It’s been a while since a show has compelled me enough to drag my “entertainment writer-hat” out of my closet, and seriously flesh out my two cents about it. Because, after all, a show is a show is a show. Nothing else. And, everyone has a right to their opinion—meaning what one person may find absolutely drab and pointless, might be the best thing another person saw! And that’s just how it goes, doesn’t it?
Well, The White Lotus season 3 is the best thing I’ve seen on television lately. And I write this even as we’re yet to see the finale episode that’ll air next Monday. So, clearly the show is a winner for me regardless of how it ends (very rarely does this happen).
Set in a lush “monkey-ridden” wellness resort in Koh Samui, Thailand, the show, true to it’s signature, begins with a death mark like the previous two seasons. But, soon after, it sheds its old identity like its trademark intro-music (which had many fans disappointed when they didn’t get to dance on it like they’d seen in multiple Instagram reels), and starts singing a totally different tune. Perhaps, in doing so, Mike White wanted to free himself from his self-created image or brand that he so successfully planted in our minds. Perhaps, he wanted us to be free of all ideas and just see the show.

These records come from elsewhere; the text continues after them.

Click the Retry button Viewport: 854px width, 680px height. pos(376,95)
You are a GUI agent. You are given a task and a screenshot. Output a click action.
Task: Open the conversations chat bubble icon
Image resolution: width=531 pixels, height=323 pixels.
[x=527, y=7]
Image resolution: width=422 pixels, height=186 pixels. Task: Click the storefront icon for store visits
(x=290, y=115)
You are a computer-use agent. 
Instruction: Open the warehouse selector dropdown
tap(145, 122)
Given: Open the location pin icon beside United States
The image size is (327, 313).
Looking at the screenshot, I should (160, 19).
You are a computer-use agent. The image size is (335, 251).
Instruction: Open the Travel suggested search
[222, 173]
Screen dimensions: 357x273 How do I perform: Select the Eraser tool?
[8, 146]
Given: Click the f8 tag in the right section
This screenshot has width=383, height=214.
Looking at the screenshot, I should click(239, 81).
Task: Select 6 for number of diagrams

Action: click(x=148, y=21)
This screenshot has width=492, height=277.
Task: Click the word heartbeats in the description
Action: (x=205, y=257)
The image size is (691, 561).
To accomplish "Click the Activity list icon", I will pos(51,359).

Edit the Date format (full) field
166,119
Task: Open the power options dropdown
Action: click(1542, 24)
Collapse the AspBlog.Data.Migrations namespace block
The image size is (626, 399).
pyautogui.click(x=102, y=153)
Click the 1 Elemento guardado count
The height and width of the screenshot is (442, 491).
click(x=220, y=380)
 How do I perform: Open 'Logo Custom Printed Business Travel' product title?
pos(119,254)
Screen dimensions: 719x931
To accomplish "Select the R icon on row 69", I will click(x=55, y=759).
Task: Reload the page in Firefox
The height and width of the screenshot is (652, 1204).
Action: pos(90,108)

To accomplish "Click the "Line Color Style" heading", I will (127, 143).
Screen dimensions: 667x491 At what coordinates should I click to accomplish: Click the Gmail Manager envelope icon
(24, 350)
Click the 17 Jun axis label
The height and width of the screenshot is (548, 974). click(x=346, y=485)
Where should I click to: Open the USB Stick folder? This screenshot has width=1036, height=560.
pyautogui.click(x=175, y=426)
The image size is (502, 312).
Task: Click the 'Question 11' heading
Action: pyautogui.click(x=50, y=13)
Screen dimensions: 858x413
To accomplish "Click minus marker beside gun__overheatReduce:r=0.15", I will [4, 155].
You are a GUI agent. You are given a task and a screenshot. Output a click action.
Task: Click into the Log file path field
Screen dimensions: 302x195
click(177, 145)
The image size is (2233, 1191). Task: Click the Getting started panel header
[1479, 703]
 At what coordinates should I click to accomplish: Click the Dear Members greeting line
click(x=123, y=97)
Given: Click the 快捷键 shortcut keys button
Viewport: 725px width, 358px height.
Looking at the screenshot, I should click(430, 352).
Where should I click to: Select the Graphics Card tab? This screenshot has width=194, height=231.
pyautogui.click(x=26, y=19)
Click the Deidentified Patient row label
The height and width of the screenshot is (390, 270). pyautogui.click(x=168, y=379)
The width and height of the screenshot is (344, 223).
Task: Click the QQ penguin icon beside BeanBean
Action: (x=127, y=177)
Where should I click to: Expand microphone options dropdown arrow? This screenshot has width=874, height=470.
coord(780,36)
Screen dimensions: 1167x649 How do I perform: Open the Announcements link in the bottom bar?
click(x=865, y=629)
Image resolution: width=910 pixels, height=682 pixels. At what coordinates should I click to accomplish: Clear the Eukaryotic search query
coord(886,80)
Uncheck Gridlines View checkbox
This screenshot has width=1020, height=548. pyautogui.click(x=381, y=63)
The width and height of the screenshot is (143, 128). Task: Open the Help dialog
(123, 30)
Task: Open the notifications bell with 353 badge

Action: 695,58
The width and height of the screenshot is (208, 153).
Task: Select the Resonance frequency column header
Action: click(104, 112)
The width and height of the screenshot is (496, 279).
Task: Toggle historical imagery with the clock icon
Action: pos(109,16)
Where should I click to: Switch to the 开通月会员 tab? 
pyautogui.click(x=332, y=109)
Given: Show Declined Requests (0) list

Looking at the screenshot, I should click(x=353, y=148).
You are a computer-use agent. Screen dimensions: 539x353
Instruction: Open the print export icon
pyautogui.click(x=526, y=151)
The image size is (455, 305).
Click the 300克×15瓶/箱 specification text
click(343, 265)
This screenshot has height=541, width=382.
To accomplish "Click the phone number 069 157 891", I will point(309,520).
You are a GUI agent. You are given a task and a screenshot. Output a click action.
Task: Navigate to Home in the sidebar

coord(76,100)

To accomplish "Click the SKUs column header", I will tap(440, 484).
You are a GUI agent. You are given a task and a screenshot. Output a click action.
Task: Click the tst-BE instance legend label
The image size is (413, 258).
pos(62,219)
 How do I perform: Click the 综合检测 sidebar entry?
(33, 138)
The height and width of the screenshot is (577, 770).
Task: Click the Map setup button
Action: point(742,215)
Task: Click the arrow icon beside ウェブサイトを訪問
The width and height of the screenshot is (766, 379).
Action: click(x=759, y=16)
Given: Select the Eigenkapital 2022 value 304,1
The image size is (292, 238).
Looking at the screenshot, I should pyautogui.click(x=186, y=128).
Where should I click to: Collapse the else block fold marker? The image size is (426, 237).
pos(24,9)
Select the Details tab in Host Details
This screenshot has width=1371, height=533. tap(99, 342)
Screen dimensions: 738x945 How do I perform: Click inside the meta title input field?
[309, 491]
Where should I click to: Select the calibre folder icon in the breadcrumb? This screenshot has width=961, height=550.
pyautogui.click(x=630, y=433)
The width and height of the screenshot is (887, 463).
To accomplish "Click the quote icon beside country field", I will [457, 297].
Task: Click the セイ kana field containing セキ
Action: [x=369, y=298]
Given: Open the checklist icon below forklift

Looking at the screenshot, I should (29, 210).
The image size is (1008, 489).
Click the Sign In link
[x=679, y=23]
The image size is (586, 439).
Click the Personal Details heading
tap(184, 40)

And just the way life can only be understood in hindsight, we’re transported one-week-earlier, to the very moment when the madness began—on a boat, enroute The White Lotus—a place where all our dark secrets tumble out like marbles out of a broken glass jar. The best we can do? Just see them as they unravel.
While I’ve loved all the previous seasons of TWL, there’s something so mature about this season, that the previous seasons now seem infantile, in front of a season that stands tall like the golden Buddha statue in Bangkok, visible from every angle; from the canals, from the road, from the flyovers, and from the tall buildlings. It’s how Mike White has scraped so close to the bone of humanity that makes this season so juicy—a hearty affair that’s part induglent, part reflective, and every bit worth savouring to the last bite. His cocktail named “Being Human” is served with a sardonic punch on the rich-class and their burden of “identity,” a stirring take on female friendships and its politics (and literal politics too), a heady twist of desire and its limits (or limitations), with a foaming top that’s still searching for its place and substance. And, this cocktail is served with a cute little umbrella that’s not for its own sake but carries too much baggage of the past—something no one can actually throw out and truly enjoy the fucking drink!
The ones who do enjoy this cocktail, unassumingly being the key word here, can see what Mike White’s politics is all about—living while you’re dying.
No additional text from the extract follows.